The Memorial on the first morning was a great way to start - albeit one that had caused part of my pre-sesshin stress. People got to make statements to Suzuki Roshi, Blanche starting by recalling that morning forty years ago. We had two young priests from Japan in attendance as well, and I thought they might be nervous having to say something in English in front of everybody, so I whispered to Jinen, who was next to me, that he should make his statement in Japanese - since Suzuki Roshi would understand that just as well - and it sounded great. As we also heard from Lucy, who comes from China, and Shindo spoke of reading about him in India, we had a nice manifestation of the phrase we often use - transmitting the lamp through four countries.

Once we got past that opening morning, I did get to settle a bit, and mostly enjoyed the sitting. Unlike some other recent sesshins, I was not inspired to sit more at night, but on the last night of sesshin, even though I had been feeling tired during the evening, I felt a little ashamed not to be even attempting to emulate the bone-smashing feats of our ancestors, feeling more like a jobsworth ino ("look mate, once we're done with the refuges, I'm off the clock. I've done my time on the cushion, organised all the ceremonies. You want me to concentrate as well - for the same money? You're having a laugh..."). Once we came upstairs from the refuges, Lucy whacked me on the shoulders with a long-handled zafu brush, and I felt motivated enough to go down for a little while...

We also threw in a Full Moon Ceremony on the morning of day six for good measure, and as part of my cunning plans to keep stress levels to a minimum, I had decided to be kokyo myself, which I haven't got to do since I have been ino, with Anna as the doan - we did one quick run through in the week before sesshin, just to check we had our timings down, and I was happy to forget about it until it came around. It was one of the highlights of the week though, as I felt pretty focused through the whole thing, and came away thinking I had done it as well as I ever had.

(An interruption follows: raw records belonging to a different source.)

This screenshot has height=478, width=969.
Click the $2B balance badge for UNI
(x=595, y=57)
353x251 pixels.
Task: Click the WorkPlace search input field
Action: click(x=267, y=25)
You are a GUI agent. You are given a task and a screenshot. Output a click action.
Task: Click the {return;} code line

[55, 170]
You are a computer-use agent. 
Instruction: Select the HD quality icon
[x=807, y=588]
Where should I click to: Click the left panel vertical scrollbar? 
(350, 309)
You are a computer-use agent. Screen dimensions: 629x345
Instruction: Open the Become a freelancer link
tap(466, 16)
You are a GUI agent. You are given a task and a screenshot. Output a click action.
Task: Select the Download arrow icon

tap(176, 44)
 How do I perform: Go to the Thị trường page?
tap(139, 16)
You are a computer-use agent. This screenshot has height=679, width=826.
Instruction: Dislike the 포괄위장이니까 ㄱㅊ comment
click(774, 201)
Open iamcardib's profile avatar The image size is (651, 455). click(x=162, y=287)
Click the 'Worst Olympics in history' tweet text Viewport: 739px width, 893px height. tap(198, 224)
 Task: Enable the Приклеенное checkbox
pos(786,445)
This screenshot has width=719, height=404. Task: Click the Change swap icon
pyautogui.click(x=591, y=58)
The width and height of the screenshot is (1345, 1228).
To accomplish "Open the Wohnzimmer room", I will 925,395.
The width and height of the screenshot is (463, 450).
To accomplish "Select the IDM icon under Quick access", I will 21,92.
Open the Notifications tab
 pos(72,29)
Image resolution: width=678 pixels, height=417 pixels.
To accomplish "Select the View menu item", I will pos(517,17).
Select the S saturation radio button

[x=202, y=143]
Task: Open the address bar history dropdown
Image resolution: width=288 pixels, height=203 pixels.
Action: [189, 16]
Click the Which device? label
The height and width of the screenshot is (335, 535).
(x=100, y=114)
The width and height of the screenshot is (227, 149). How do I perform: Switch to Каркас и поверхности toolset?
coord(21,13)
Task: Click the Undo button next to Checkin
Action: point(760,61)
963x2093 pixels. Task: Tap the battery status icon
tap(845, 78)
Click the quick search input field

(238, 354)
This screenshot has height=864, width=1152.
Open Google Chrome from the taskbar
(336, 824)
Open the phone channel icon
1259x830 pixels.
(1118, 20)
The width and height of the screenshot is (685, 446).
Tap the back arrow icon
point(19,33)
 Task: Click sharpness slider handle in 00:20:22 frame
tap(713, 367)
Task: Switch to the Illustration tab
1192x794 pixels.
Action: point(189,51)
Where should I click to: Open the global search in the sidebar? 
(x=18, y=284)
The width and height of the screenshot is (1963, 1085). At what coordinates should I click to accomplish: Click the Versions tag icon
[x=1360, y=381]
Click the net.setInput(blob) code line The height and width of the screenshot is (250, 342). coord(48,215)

As usual, I was conflicted about taking photos during sesshin, but couldn't resist on a few occasions. Things tend to look so beautiful during sesshin. Well, some things, some of the time.

Chocolate-covered strawberries on day six - yes it is December, but it is California as well
Not too long after the first picture was taken
At the risk of turning into one of those food blogs - tangerines for the offering tray for Buddha's Enlightenment ceremony


Ruth said...

I chuckled at the idea of a "jobsworth ino". Don't know if everyone will get that cultural reference... and it's SO not you, anyway ;-)

Shundo said...

It was a bit of a stretch to use the word, but it popped into my head, so I wanted to. I would have linked to the Urban Dictionary if it had been closer to what I was trying to articulate - I don't think the concept exists here (of course not, cf "Have a nice day").